Exercise goal:
When you transcribe the data below, reproduce every line exactly and leave each picture out.

(Stored items)
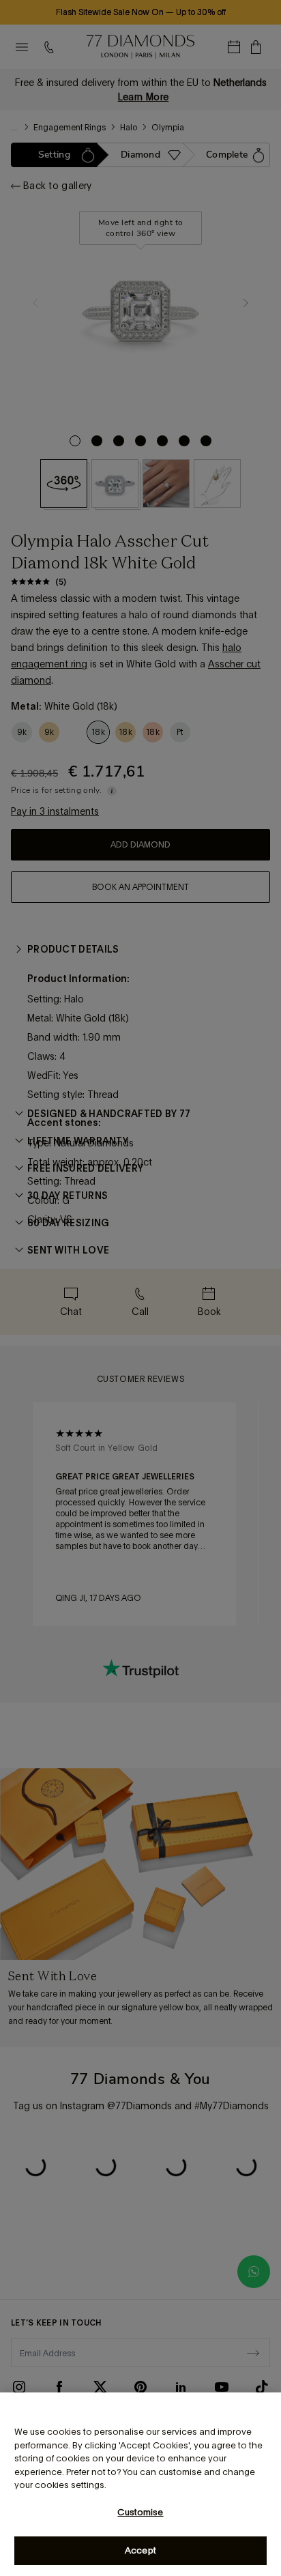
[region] (140, 2484)
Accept (140, 2550)
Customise (140, 2512)
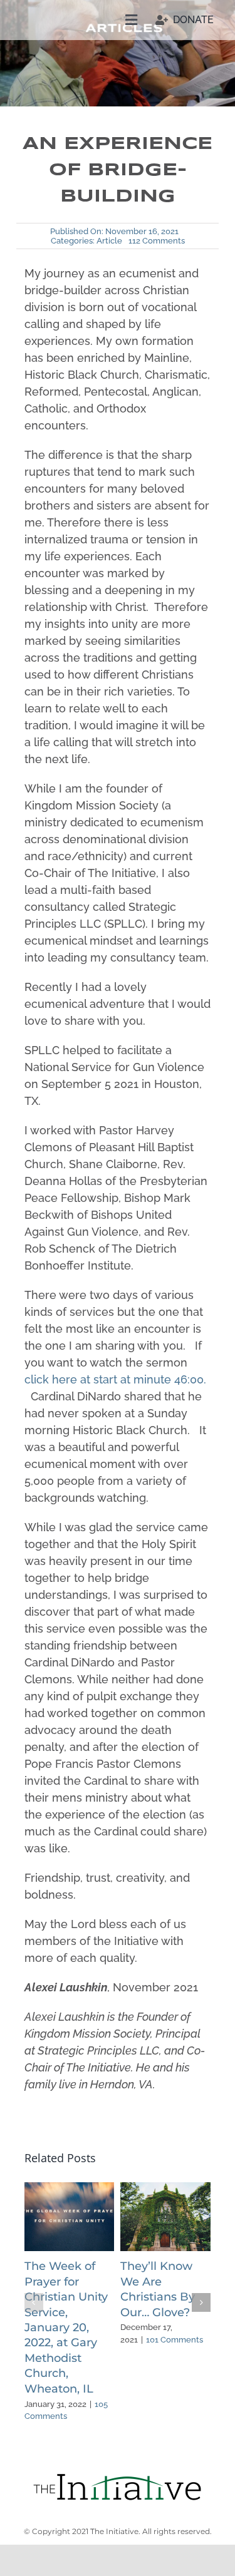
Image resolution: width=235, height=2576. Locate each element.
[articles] (117, 2476)
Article (109, 240)
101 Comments (174, 2339)
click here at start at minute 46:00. (115, 1379)
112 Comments (156, 240)
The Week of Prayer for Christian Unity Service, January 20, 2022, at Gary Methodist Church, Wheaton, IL (66, 2327)
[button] (33, 2302)
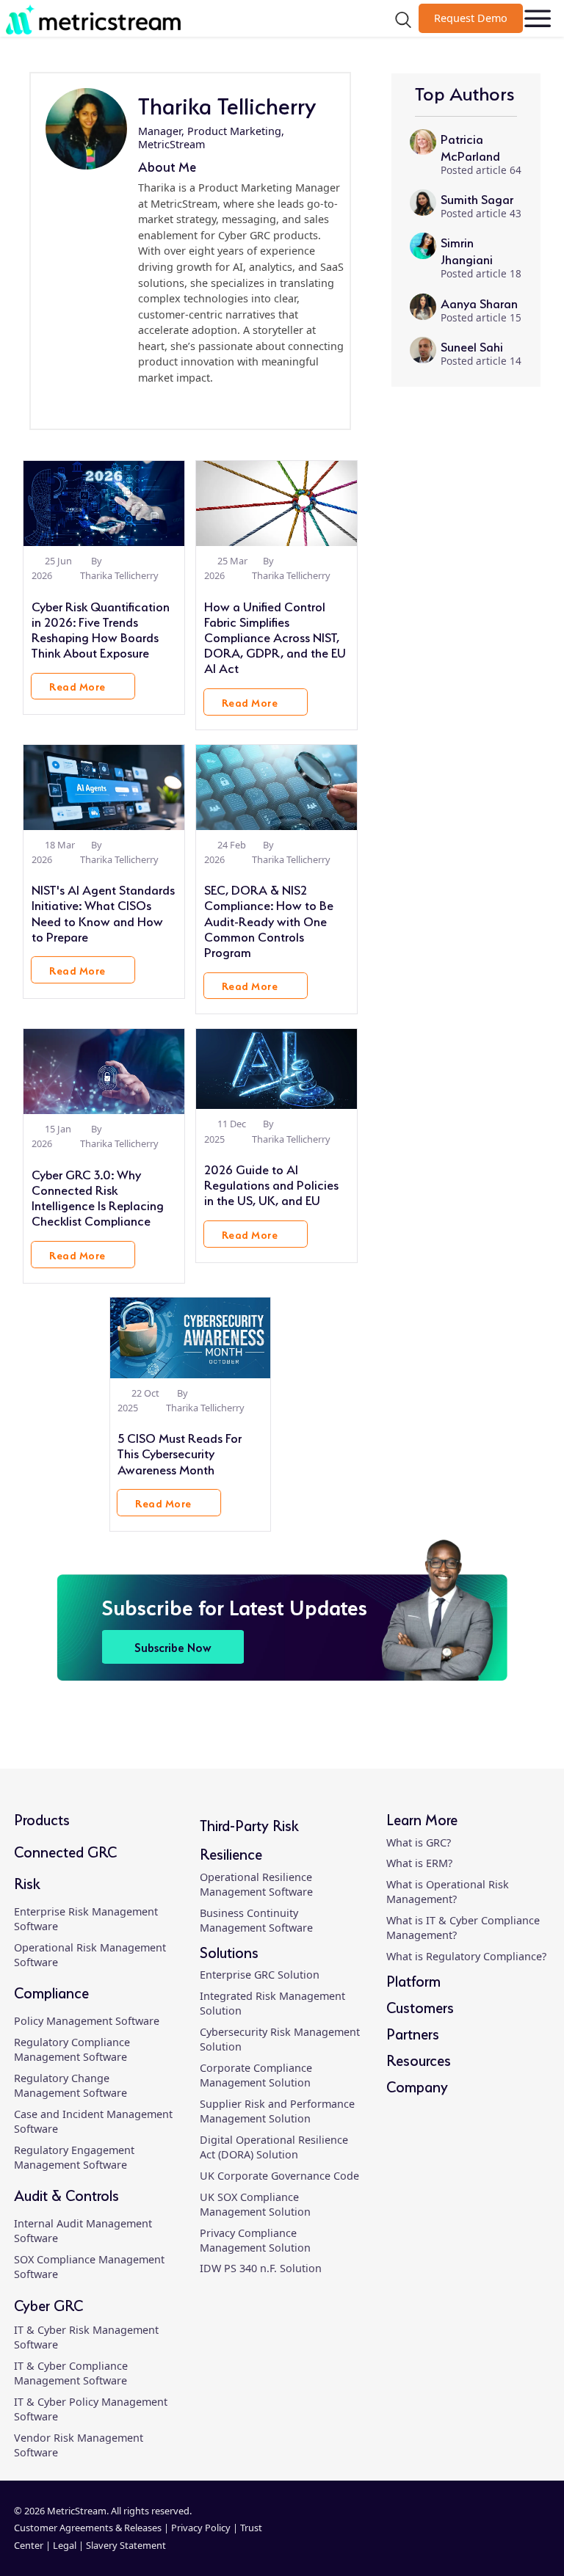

Output for this task:
[region] (140, 2484)
Accept (140, 2550)
Customise (140, 2512)
Image resolution: width=235, height=2576. Locate each element.
[articles] (117, 2476)
Article (109, 240)
101 Comments (174, 2339)
click here at start at minute 46:00. (115, 1379)
112 Comments (156, 240)
The Week of Prayer for Christian Unity Service, January 20, 2022, at Gary Methodist Church, Wheaton, IL (66, 2327)
[button] (33, 2302)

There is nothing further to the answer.